▶ **WORK TO COMPLETE**:
Could you copy exactly the lines from the one containing "Viewport: 764px width, 751px" through the last line of the records, leaving out every picture?

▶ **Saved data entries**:
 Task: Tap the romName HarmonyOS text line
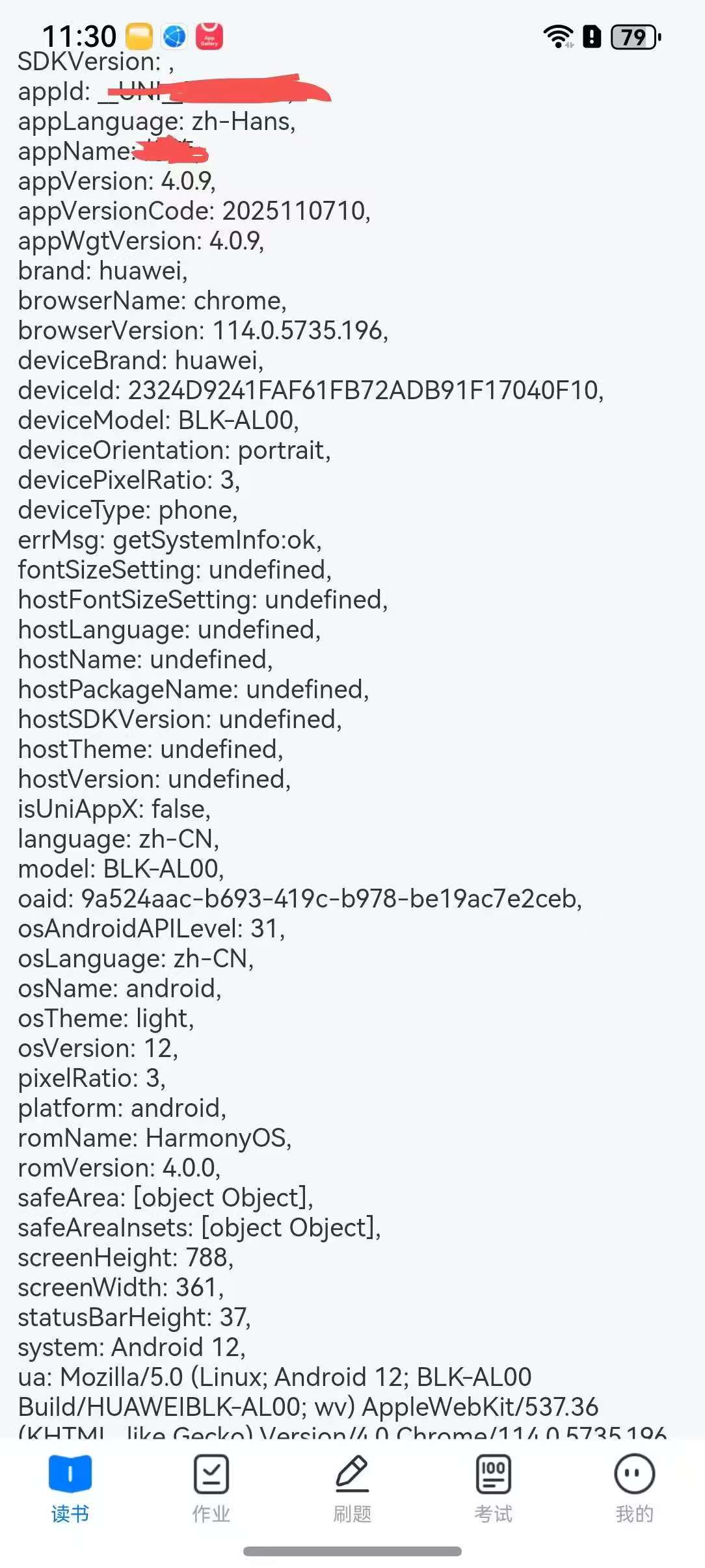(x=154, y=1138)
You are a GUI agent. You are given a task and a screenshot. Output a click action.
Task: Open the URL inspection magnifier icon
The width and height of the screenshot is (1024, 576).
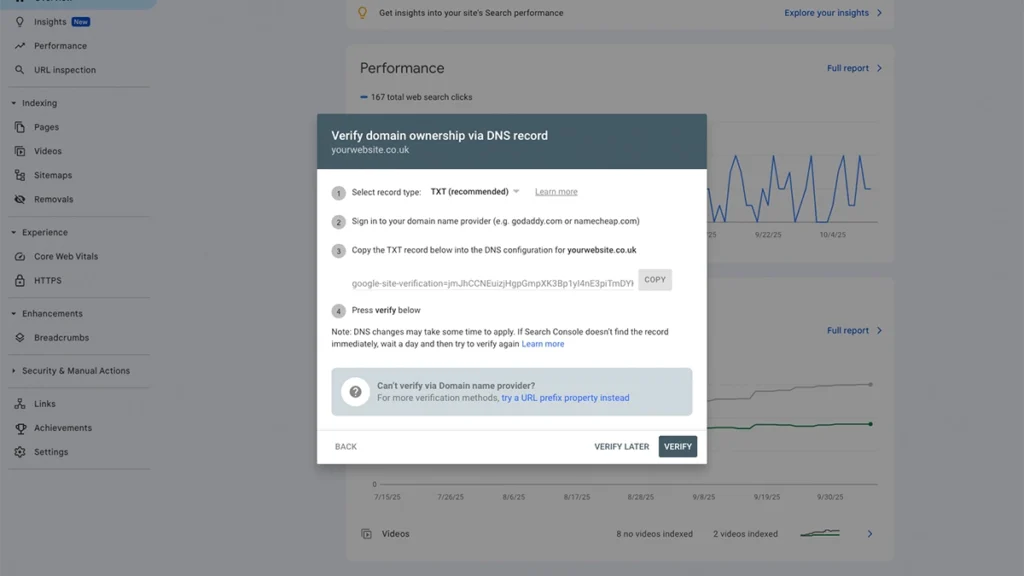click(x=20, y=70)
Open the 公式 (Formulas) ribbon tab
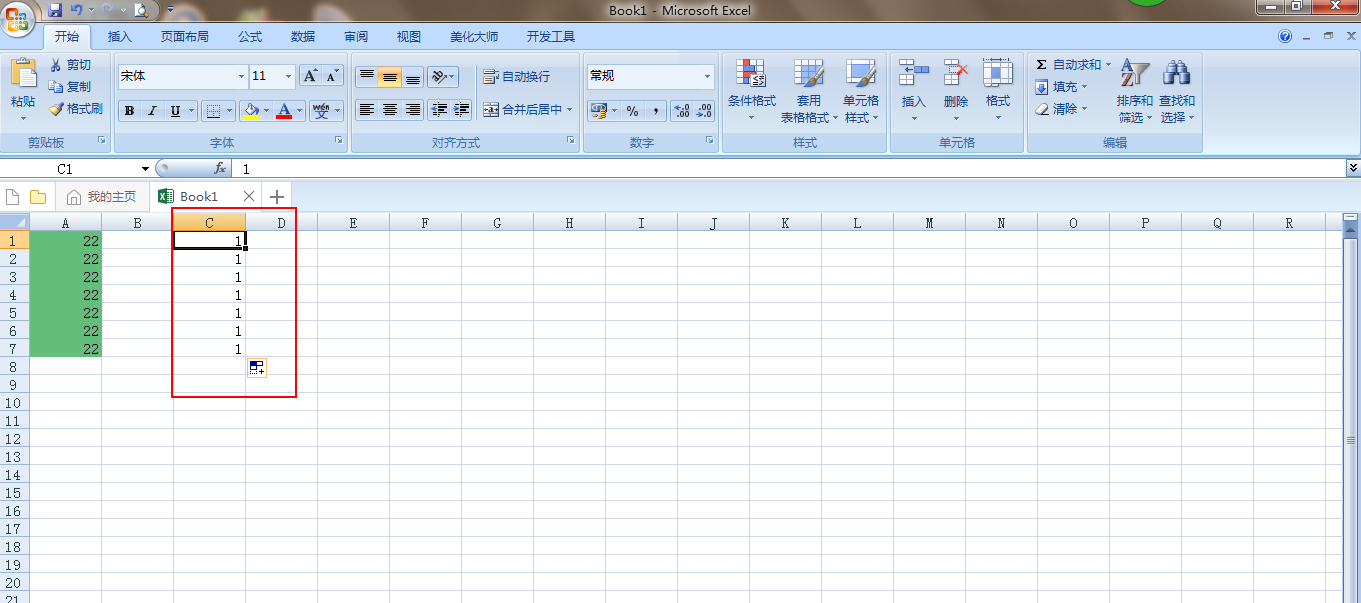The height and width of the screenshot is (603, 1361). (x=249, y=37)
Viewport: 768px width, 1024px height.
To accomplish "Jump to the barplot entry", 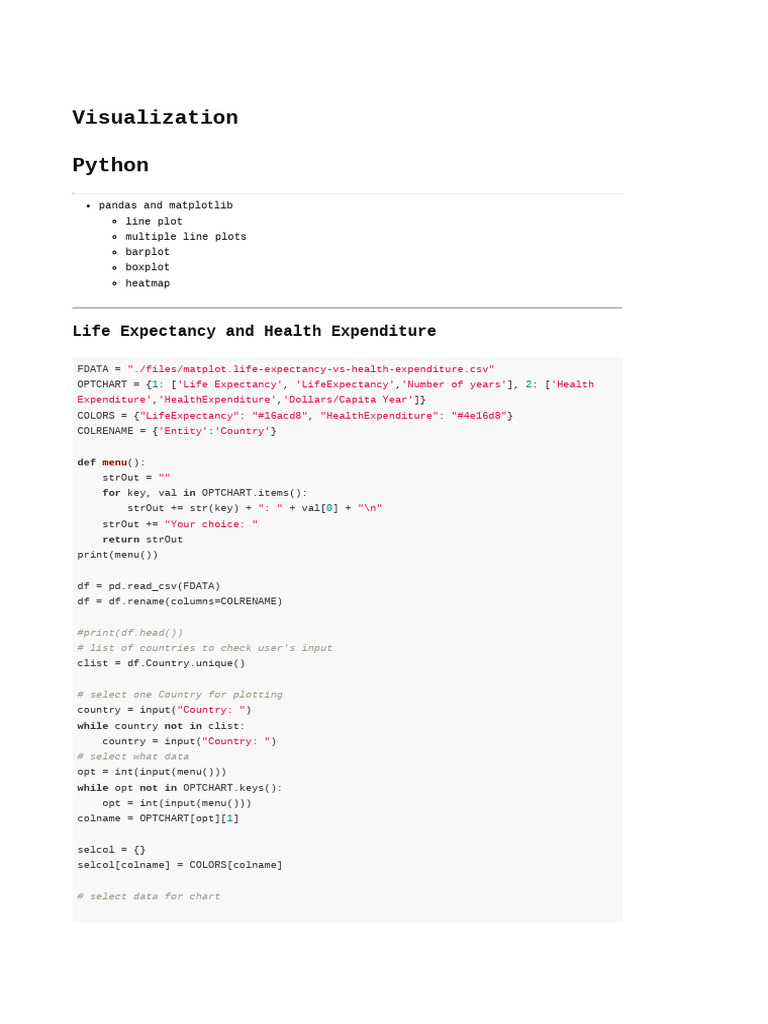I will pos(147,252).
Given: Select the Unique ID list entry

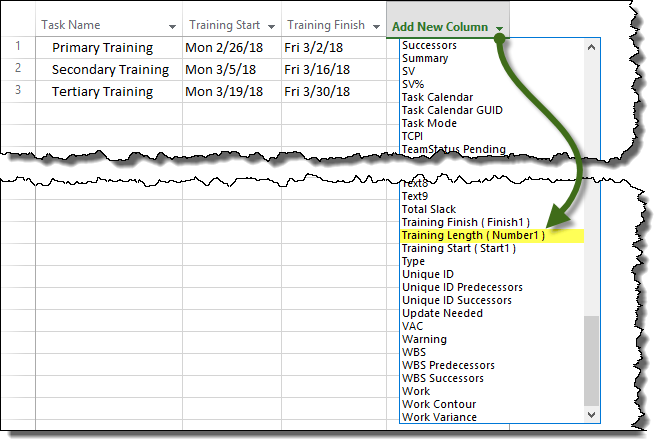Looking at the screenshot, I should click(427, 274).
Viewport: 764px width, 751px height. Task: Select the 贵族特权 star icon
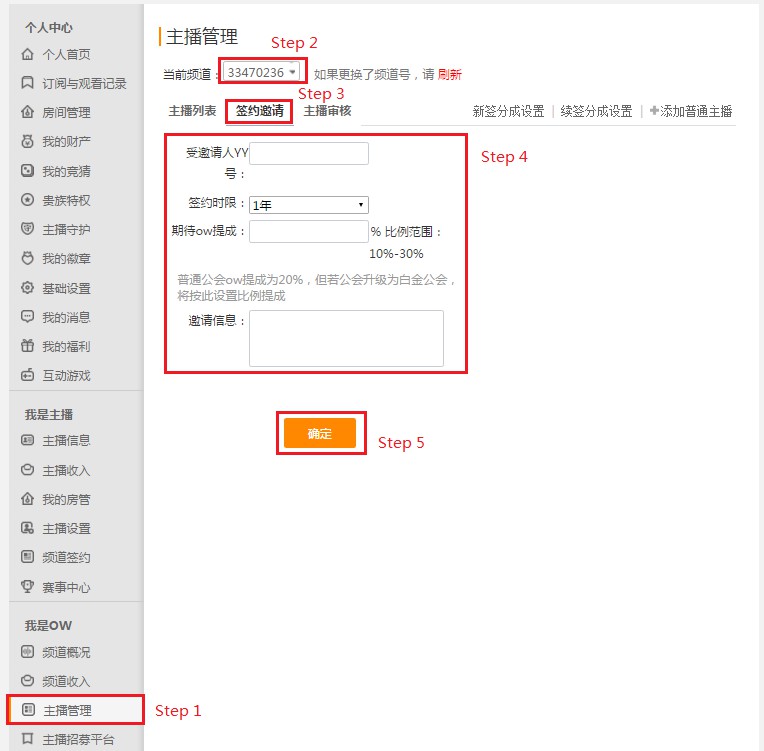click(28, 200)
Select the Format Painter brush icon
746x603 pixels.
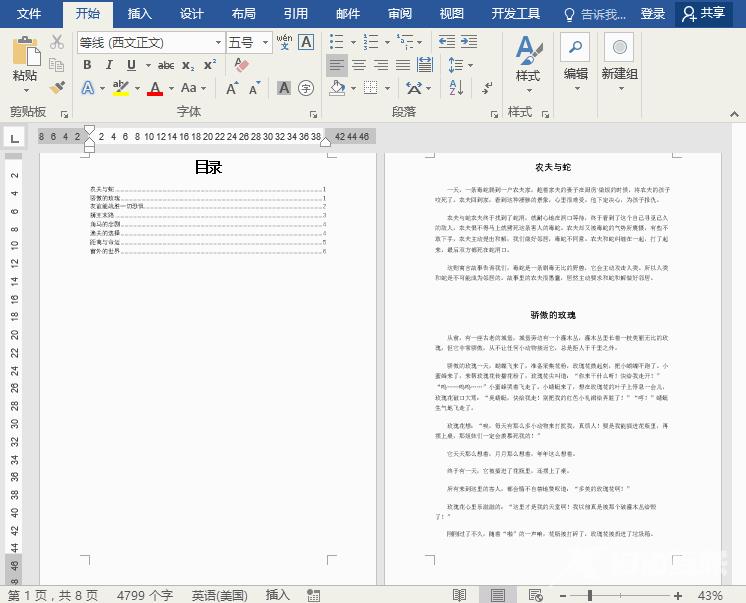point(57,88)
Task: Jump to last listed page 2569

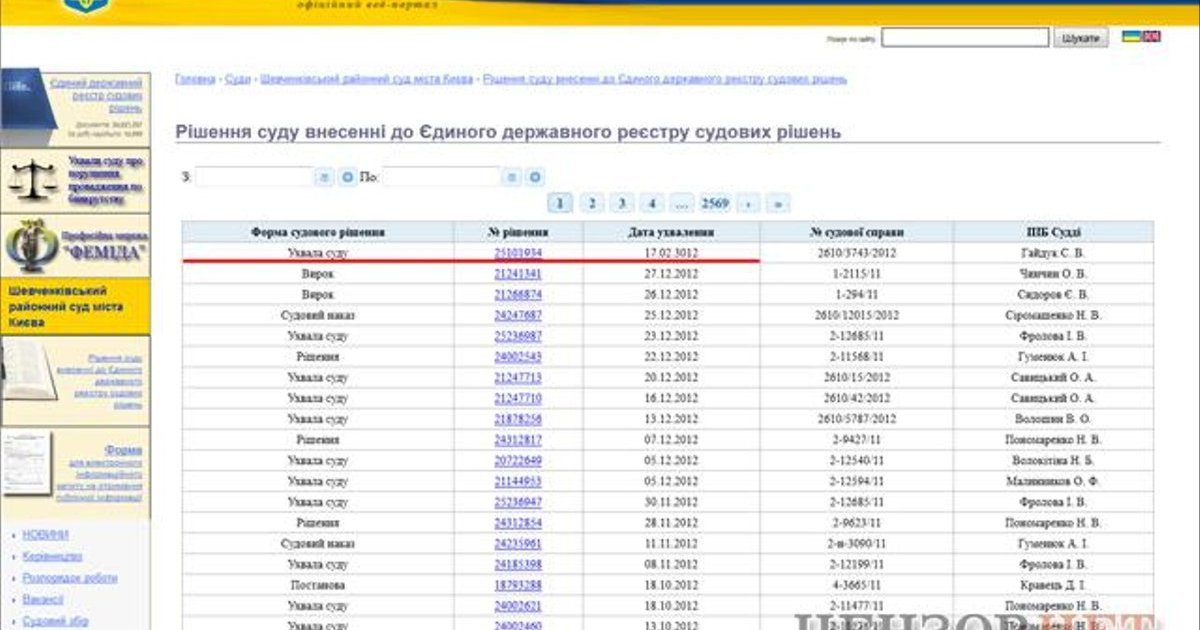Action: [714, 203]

▶ **PROBLEM SOLUTION**:
Viewport: 764px width, 751px height. Task: Select the 贵族特权 star icon
click(28, 200)
Select the Format Painter brush icon
746x603 pixels.
point(57,88)
Task: Jump to last listed page 2569

Action: [714, 203]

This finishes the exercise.